Last night Marty tested another recipe for Cook’s Illustrated. This time is was for meat loaf.
Every recipe has a goal. This one was for a meatier tastier loaf.
This recipe had a huge amount of ingredients. The meat loaf had 17 ingredients and the glaze had 8 ingredients. That is just ingredient overload.
Here he is rendering the fat out of the pancetta and browning the onions. Lots more stuff went into this.
Marty is filling his “homemade” aluminum foil pan. Now we have about a dozen loaf pans of various sizes, but the directions said make your own. OK, did that.
This is the glaze simmering while the meat loaf cooks in the oven.

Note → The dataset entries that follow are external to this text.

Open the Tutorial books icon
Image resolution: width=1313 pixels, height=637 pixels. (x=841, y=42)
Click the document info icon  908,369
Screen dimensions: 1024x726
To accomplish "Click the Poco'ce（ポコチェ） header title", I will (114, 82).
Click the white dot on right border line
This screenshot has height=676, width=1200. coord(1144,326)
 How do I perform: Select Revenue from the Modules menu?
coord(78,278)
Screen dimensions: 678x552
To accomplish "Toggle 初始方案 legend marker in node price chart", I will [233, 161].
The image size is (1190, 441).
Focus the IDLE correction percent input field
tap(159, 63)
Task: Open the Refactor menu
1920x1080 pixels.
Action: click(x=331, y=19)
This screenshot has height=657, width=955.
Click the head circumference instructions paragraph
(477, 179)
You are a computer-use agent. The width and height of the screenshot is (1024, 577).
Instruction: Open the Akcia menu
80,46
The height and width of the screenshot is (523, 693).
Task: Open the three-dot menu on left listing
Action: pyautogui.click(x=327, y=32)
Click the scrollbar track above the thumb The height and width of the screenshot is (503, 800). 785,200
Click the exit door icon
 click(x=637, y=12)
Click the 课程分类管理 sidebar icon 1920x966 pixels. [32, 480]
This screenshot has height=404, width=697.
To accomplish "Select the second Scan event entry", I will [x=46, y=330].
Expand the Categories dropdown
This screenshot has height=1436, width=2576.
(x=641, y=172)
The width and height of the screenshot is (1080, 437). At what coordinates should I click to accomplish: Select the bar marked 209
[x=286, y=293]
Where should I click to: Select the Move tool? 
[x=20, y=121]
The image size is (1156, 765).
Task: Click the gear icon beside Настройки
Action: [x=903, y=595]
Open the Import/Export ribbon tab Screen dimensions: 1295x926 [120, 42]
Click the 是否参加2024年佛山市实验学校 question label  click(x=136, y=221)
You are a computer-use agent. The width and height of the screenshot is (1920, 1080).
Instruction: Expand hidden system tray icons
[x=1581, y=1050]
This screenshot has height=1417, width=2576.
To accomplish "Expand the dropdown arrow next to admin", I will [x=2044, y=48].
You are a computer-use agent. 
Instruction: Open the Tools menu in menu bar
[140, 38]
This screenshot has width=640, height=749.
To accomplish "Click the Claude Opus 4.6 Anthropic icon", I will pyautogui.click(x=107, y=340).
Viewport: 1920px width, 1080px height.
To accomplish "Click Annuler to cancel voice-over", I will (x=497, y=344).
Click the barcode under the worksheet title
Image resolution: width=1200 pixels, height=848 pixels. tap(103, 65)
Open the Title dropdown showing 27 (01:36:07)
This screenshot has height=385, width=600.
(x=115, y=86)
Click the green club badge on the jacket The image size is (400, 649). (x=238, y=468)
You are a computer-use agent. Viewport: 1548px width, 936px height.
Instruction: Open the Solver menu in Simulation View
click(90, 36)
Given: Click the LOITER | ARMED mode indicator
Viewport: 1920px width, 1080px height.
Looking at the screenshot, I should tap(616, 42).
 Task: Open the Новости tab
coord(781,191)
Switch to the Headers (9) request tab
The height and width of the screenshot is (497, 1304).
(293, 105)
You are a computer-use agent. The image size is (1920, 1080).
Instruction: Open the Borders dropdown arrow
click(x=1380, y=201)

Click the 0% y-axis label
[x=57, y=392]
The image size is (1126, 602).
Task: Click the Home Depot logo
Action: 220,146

The meat loaf is out of the oven. As you can see, the homemade pan leaks, mainly because you punch holes in it. I am sure that is to let the grease run off. But it makes a mess for the dishwashing queen, moi.
The meal loaf has been brushed with the concentrated glaze. Now it goes back into the oven to cook under the broiler.
As the meat loaf cooks we have appetizers. Marty had nasty oysters, I had luscious shrimp. I made the cocktail sauce and picked the lemons from our tree.
All glazed and ready to slice.
A huge thick slice of meat loaf. They met their goal, it is meatier, didn’t fall apart. BUT it was heavy, dense, and not a lot of flavor.
We did not think this was worth the 17 ingredients plus 8 for the glaze. It really truly was dense. You almost needed a knife to cut it.
We have two recipes that are so much better. One is Dolly Parton’s family recipe. The other is from our nephew Chris N. Chris’ recipe is by far the best ever. And the funny thing is he has never tasted it. He is vegetarian yet cooks meat for his family.